*To-do list*:
a) In the issue about refining NTD variables, what is an example compared to?
b) Pick up the issue about refining NTD variables after its last line and write the next part.

*Text block*:

# [Refine Use of Explored NTD Variables #1646](https://github.com/cal-itp/data-analyses/issues/1646)

Question or Goal:

1. **COMPLETE** Mode & Service: We previously used these to define the grain of the data. These should be used for classifying/model-fitting.
    - There are many modes: Can we group modes so there are fewer of them (e.g. fixed-guideway vs not)? Too many dummy variables for a category leads to overfitting/too many clusters.
    - What's the best way to use Service? Is it as a dummy variable? Is it numeric "proportion of service(VRH or M)" that's directly operated? Explore the impacts of both.

2. ~~If we group by only Agency (flattening, fewer rows), how do we aggregate the other classification variables before we normalize them? Is adding sufficient? Do we need to average any?~~
    - Work continuing on isue #1683

3. Are there ways to get more interactive/easy-to-read visualizations?
    - If it takes significant time, break this one out

## Terms
**Example**:
- You could think of an example as analogous to a `single row` in a spreadsheet.

**Feature**:
- Features are the values that a supervised model uses to predict the label.
- In a weather model that predicts rainfall, the features could be `latitude, longitude, temperature, humidity, cloud coverage, wind direction, and atmospheric pressure`.

*Data block*:
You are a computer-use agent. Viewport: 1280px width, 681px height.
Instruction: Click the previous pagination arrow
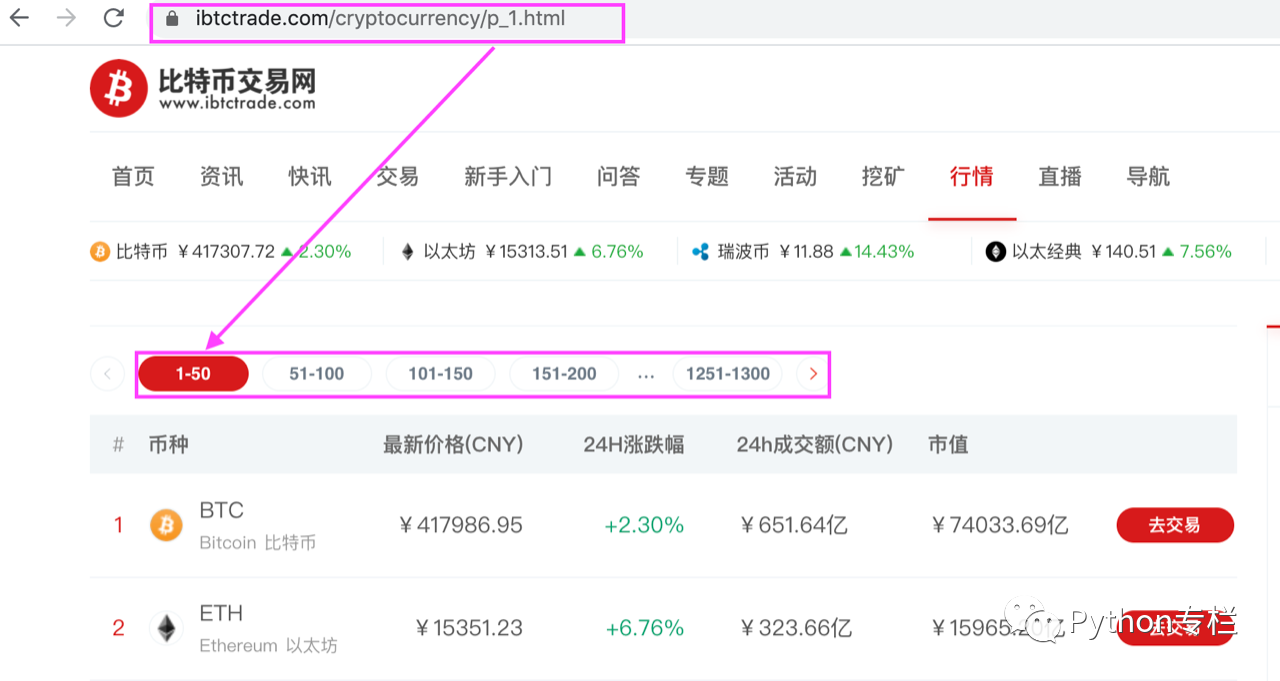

*Answer set*:
a) A single row in a spreadsheet.

b)
- An input variable to a machine learning model. An example consists of one or more features. For instance, suppose you are training a model to determine the influence of weather conditions on student test scores. The following table shows three examples, each of which contains three features and one label:

**Label**:
- The label is the "answer," or the value we want the model to predict.
- In a weather model that predicts rainfall, the label would be `rainfall amount`.
- In supervised machine learning, the "answer" or "result" portion of an example. Each labeled example consists of one or more features and a label. For example, in a spam detection dataset, the label would probably be either "spam" or "not spam." In a rainfall dataset, the label might be the amount of rain that fell during a certain period.

---

In [None]:
import sys
import altair as alt
import pandas as pd

sys.path.append("../ntd/monthly_ridership_report")
from update_vars import GCS_FILE_PATH, NTD_MODES, NTD_TOS

pd.set_option("display.max_rows", None)
pd.set_option("display.max_columns", None)

## Test querying NTD data from warehouse
I queried data from `mart_ntd_funding_and_expenses.fct_service_data_and_operating_expenses_time_series_by_mode_{metric}`


In [None]:
# from calitp_data_analysis.sql import get_engine

In [None]:
# db_engine = get_engine()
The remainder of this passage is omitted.